Karapatan Cagayan Valley alleged in a May 25 statement that military men took the two alive in Gonzaga, Cagayan. The military has been launching offensives against the New People’s Army in the province since February.
According to Karapatan, in a mere 10-month period, there have already been 11 victims of enforced disappearances, already constituting over 50 percent of the Duterte administration’s six-year record of 20 persons involuntarily disappeared.
Five of the 11 victims went missing in April 2023 alone—Bazoo and Capuyan, and Renel Delos Santos, Denald Laloy Mialen and Lyn Grace Martullinas, who were last seen in Hinigaran, Negros Occidental on April 19, 2023.
The group has documented 206 missing when Gloria Macapagal-Arroyo was president for nine years. Almost 30 individuals went missing, too, from 2010 to 2016, or when Benigno Aquino III was president.
The rest are Elgene Mungcal and Ma. Elene Pampoza (last seen in Anao, Tarlac on July 3, 2022); Ariel Badiang (last seen in Manolo Fortich, Bukidnon on February 7); and Leonardo Sermona Jr. (last seen in Binalbagan, Negros Occidental on March 16).
Mungcal and Pampoza are both Gabriela activists, while Badiang is a National Democratic Front of the Philippines consultant. Sermona Jr. is a peasant organizer in Negros Occidental.
According to Karapatan, in a statement to commemorate the International Week of the Disappeared, “the rapid increase in such incidents bodes ill for the already deteriorating human rights situation in the country.”
Prevalent in PH
The United Nations (UN) Office of the High Commissioner for Human Rights had said “politically-motivated enforced disappearances have been a continuing issue in the Philippines, including long after the end, in 1986, of the Marcos Sr.’s regime.
RELATED STORY: What went before: 1,838 desaparecidos since Marcos
Since its establishment in 1980, the UN Working Group on Enforced or Involuntary Disappearances transmitted 782 cases to the Philippines and of these, 621 remain unsolved.
Karapatan said “enforced disappearances, by their very nature, constitute crimes against humanity.”
“They are tools of political repression and mass terror, inflicting immeasurable pain and suffering on families, who are left in a perpetual state of anguish and uncertainty, desperately seeking answers and the return of their loved ones,” the group said.

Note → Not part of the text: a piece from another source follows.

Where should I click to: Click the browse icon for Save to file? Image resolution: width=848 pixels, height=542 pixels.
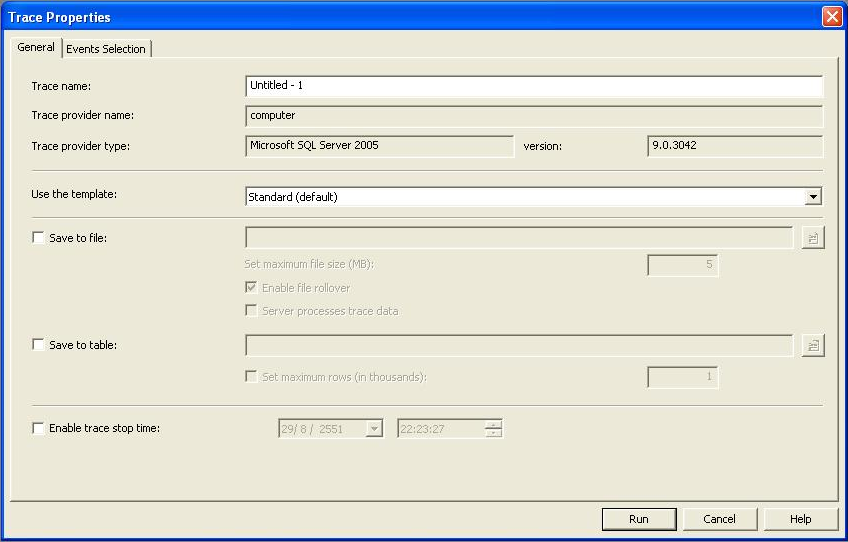[x=812, y=238]
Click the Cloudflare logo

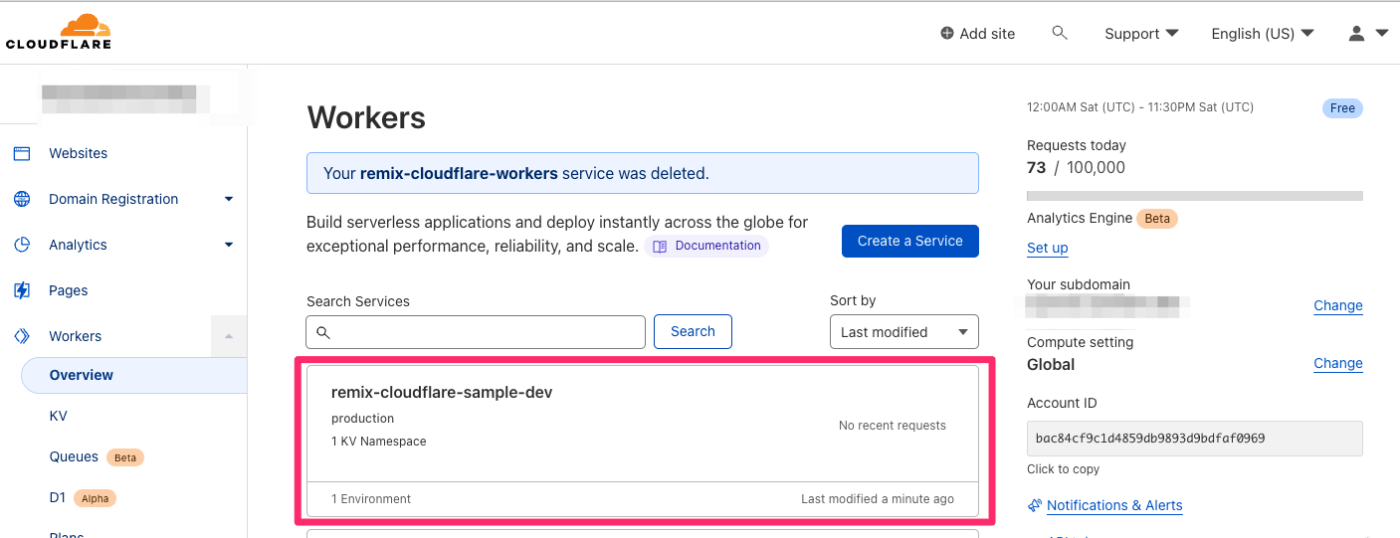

It said those behind the disappearances “violate the most fundamental human rights and are an affront to the principles of justice and dignity.” The perpetrators, it said, are convinced that society in general would forget the victims.
“But for as long as human rights defenders here and abroad stand in solidarity with the victims and their families, they will not be forgotten, and the struggle to put an end to enforced disappearances, ensure justice for the victims, and hold the perpetrators accountable will continue,” Karapatan said.

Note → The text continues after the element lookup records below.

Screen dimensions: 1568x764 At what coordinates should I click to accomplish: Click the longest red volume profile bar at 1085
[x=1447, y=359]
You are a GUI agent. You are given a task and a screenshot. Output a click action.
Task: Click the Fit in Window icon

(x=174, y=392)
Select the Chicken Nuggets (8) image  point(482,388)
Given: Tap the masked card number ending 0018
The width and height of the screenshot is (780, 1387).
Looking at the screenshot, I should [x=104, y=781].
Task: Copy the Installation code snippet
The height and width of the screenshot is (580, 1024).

Back in 2012, the Philippines enacted Republic Act No. 10353, or the Anti-Enforced or Involuntary Disappearance Act of 2012.
The UN said then that “firm and clear political will is an essential element in the fight against enforced disappearance.”
“This Act demonstrates the political will of the Philippines and its people to prevent and eradicate the terrible practice of enforced disappearances,” the UN said.
However, 10 years since the law took effect, Karapatan said the Philippines still has one of the highest number of cases of enforced disappearances.
Karapatan has been calling on the Commission on Human Rights to conduct an urgent investigation on the enforced disappearances.
It said “we are racing against time,” stressing that it was hoping to locate the victims safe and alive, and reconciled with their worried families.
“If state authorities cannot justify the continuing detention of these two activists, they must be released immediately and their captors held liable under the Anti-Desaparecido law,” it said.
Under the Anti-Enforced or Involuntary Disappearance Act, the crime of involuntary disappearance is punishable by life imprisonment.